Easy to hit Seach Queue number in setting for watching a time series log

I used ES to store structured time based log. So the index will be like XX-2015-06-07 , XX-2015-0608, ...
When using ES watcher for notification, I'd like watcher to check the status every 5 minute.

Is there a way that I can limit the search indices to be only the latest two days?

Because when I use all "XX-*" as search index, it will be very easy to hit the search queue limit(mine here is by default 1000, and sharding is 5)
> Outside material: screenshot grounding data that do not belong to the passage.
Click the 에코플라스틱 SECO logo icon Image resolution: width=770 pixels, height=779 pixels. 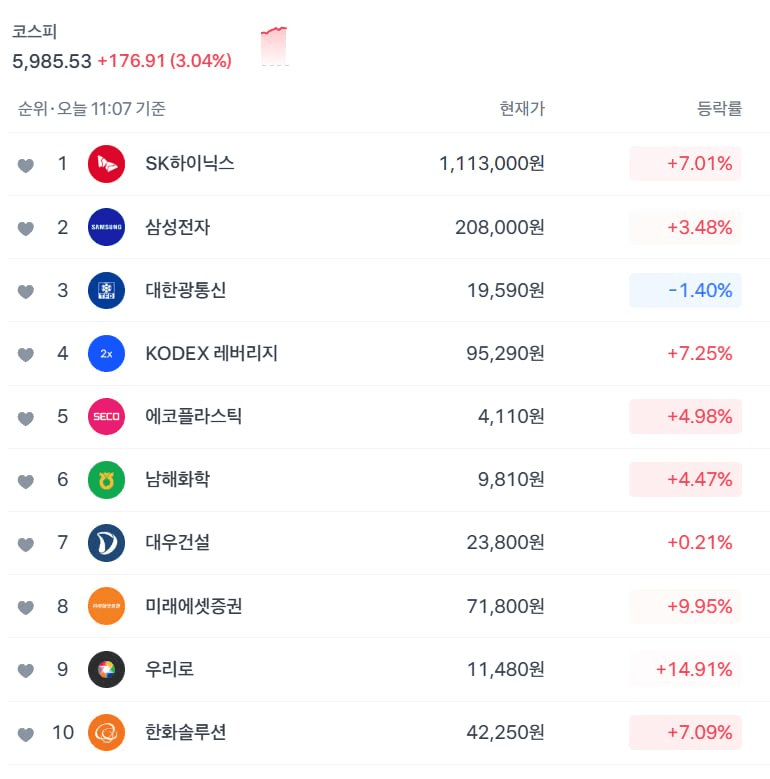(x=106, y=416)
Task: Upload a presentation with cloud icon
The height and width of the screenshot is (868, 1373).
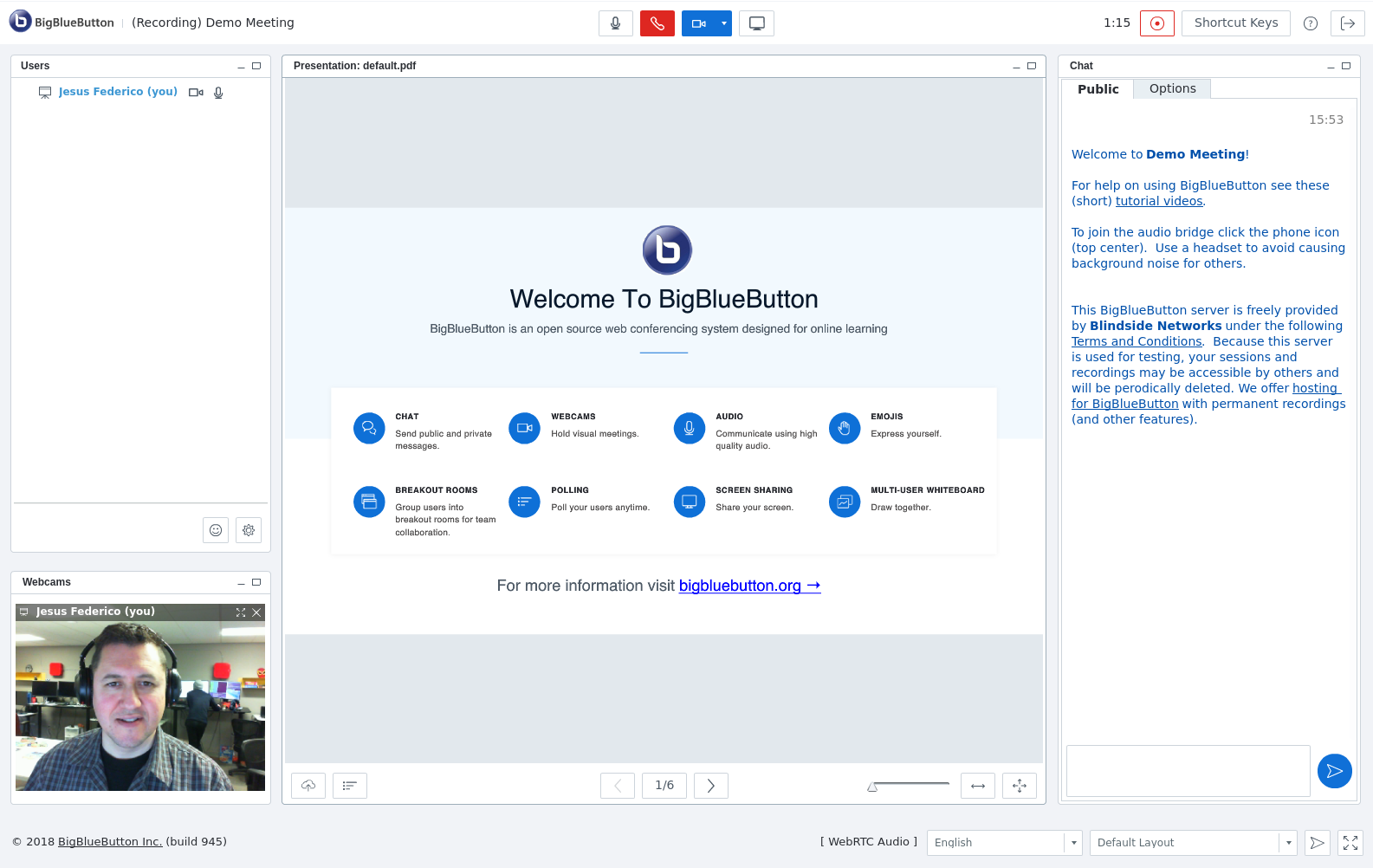Action: point(308,786)
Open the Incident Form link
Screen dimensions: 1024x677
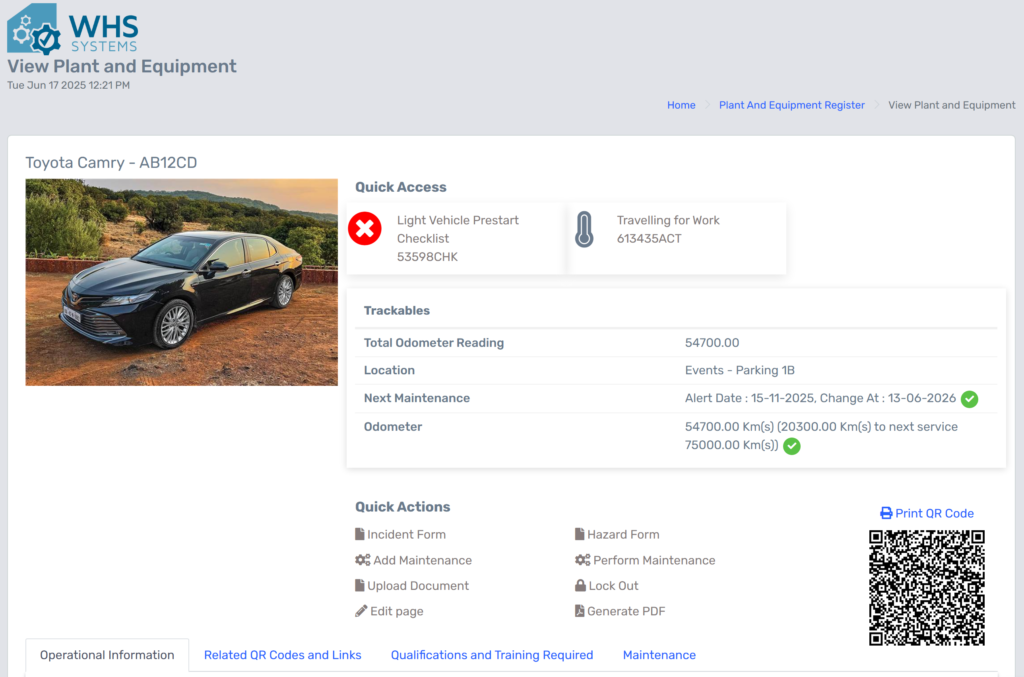click(406, 535)
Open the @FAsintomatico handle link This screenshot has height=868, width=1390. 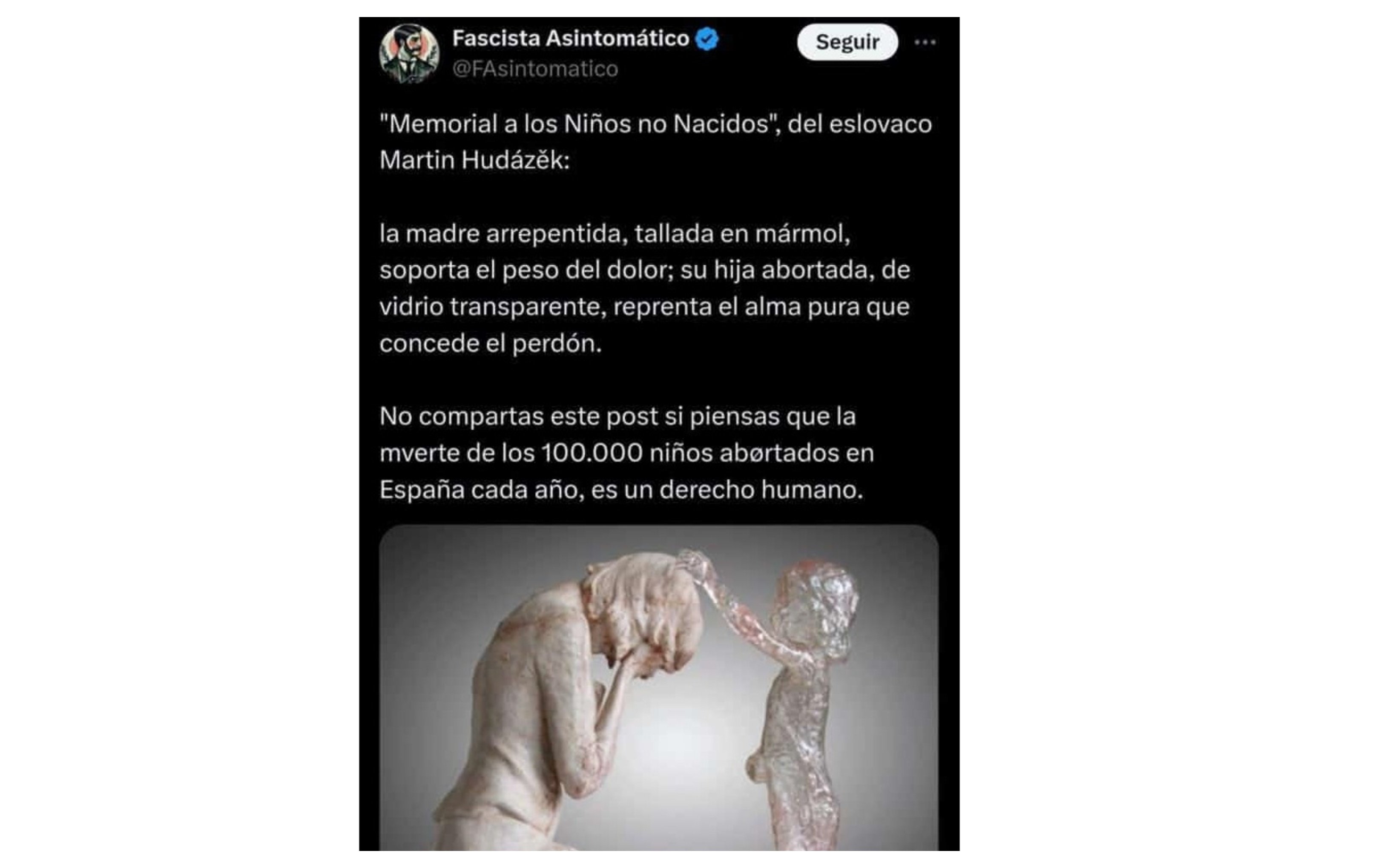click(535, 69)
Not at the moment, though we are working on a feature that will enable you to do just that (basically define the index name pattern for the indices you wish to search). For now you have two options:

  1. search all indices
  2. create a rolling alias that continuously points to the last 2 indices and search on that.

Thanks for your quick reply, Uri~ It is good to know that you are working on that.

Now I actually use option 1, to search all indices. And it will occur search failures on some shards.
About option 2, creating rolling alias to the latest 2 indices.
er... I'm a newbie for ELK and watcher. So can I ask here how can I do it? The rolling alias can be pointed to latest 2 indices automatically?(I didn't find the way on www.elastic.co ... )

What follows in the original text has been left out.